Source data
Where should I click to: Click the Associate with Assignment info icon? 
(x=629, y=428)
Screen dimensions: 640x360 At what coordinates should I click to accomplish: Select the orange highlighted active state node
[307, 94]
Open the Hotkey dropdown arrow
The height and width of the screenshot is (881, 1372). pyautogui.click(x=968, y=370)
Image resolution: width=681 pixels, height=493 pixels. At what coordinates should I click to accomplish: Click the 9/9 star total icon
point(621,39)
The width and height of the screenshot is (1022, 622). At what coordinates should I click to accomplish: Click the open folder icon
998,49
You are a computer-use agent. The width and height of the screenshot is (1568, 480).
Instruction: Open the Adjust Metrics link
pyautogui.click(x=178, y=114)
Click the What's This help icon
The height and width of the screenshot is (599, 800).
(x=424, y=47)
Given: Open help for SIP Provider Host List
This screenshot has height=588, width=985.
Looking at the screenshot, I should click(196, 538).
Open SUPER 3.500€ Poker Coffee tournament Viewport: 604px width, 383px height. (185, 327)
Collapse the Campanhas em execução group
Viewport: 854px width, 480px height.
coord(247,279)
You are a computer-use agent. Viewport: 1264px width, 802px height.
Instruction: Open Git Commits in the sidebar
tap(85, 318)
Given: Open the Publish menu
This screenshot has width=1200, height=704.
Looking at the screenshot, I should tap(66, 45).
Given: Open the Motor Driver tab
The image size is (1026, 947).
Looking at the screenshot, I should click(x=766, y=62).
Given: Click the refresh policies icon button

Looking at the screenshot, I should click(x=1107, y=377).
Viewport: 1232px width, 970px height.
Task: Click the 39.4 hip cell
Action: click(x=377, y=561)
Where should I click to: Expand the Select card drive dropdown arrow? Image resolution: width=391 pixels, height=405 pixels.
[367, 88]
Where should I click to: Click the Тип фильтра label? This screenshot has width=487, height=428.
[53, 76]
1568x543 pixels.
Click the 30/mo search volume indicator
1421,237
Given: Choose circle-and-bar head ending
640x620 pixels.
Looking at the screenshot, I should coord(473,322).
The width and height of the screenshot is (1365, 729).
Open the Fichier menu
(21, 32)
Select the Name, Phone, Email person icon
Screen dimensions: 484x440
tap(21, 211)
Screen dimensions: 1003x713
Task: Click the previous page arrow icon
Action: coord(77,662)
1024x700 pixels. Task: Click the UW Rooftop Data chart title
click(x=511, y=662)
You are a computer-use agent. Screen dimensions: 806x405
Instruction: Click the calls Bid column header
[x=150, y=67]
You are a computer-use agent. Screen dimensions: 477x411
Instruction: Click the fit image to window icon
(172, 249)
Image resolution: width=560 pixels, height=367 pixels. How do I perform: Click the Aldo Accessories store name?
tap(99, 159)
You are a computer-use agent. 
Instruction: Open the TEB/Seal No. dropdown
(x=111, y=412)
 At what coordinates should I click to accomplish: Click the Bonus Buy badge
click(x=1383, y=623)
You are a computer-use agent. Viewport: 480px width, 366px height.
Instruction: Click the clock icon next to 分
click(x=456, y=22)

Exercise brief
Only lines containing the word "computer" should be copied from the material above.

Result for this task
You are a computer-use agent. The width and height of the screenshot is (1568, 480).
You are a computer-use agent. Viewport: 1264px width, 802px height.
You are a computer-use agent. Screen dimensions: 806x405
You are a computer-use agent. Screen dimensions: 477x411
You are a computer-use agent. 
You are a computer-use agent. Viewport: 480px width, 366px height.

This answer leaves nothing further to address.